§ What to work on
Read the data that follows. Then repeat it exactly.

§ Information given
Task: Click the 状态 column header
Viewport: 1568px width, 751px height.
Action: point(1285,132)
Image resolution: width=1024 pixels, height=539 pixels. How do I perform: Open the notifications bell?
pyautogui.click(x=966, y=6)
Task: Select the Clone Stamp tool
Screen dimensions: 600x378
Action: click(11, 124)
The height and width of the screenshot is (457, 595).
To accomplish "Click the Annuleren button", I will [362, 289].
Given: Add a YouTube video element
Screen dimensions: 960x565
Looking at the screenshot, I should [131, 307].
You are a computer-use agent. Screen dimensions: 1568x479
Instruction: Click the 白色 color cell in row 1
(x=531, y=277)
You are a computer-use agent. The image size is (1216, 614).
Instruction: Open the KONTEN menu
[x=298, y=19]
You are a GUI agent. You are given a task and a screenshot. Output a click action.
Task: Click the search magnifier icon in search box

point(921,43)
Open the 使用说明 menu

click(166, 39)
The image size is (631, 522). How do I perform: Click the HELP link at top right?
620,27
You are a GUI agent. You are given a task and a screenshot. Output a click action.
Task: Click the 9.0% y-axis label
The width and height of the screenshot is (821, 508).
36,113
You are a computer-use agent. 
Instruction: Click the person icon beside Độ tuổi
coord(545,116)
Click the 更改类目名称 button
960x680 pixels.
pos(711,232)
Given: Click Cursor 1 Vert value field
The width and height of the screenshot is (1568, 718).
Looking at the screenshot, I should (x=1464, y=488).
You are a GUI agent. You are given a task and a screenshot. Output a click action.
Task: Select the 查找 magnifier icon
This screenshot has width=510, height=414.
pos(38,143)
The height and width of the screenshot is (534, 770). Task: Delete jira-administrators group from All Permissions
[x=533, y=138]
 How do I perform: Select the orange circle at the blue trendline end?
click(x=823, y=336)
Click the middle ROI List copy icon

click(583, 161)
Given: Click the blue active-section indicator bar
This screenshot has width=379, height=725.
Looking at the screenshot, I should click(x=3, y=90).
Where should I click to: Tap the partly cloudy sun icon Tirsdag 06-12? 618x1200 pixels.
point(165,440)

§ Your solution
Task: Click the 状态 column header
Viewport: 1568px width, 751px height.
Action: point(1285,132)
Image resolution: width=1024 pixels, height=539 pixels. How do I perform: Open the notifications bell?
pyautogui.click(x=966, y=6)
Task: Select the Clone Stamp tool
Screen dimensions: 600x378
Action: click(11, 124)
The height and width of the screenshot is (457, 595).
To accomplish "Click the Annuleren button", I will [362, 289].
Given: Add a YouTube video element
Screen dimensions: 960x565
Looking at the screenshot, I should [131, 307].
You are a computer-use agent. Screen dimensions: 1568x479
Instruction: Click the 白色 color cell in row 1
(x=531, y=277)
You are a computer-use agent. The image size is (1216, 614).
Instruction: Open the KONTEN menu
[x=298, y=19]
You are a GUI agent. You are given a task and a screenshot. Output a click action.
Task: Click the search magnifier icon in search box

point(921,43)
Open the 使用说明 menu

click(166, 39)
The image size is (631, 522). How do I perform: Click the HELP link at top right?
620,27
You are a GUI agent. You are given a task and a screenshot. Output a click action.
Task: Click the 9.0% y-axis label
The width and height of the screenshot is (821, 508).
36,113
You are a computer-use agent. 
Instruction: Click the person icon beside Độ tuổi
coord(545,116)
Click the 更改类目名称 button
960x680 pixels.
pos(711,232)
Given: Click Cursor 1 Vert value field
The width and height of the screenshot is (1568, 718).
Looking at the screenshot, I should (x=1464, y=488).
You are a GUI agent. You are given a task and a screenshot. Output a click action.
Task: Select the 查找 magnifier icon
This screenshot has width=510, height=414.
pos(38,143)
The height and width of the screenshot is (534, 770). Task: Delete jira-administrators group from All Permissions
[x=533, y=138]
 How do I perform: Select the orange circle at the blue trendline end?
click(x=823, y=336)
Click the middle ROI List copy icon

click(583, 161)
Given: Click the blue active-section indicator bar
This screenshot has width=379, height=725.
Looking at the screenshot, I should click(x=3, y=90).
Where should I click to: Tap the partly cloudy sun icon Tirsdag 06-12? 618x1200 pixels.
point(165,440)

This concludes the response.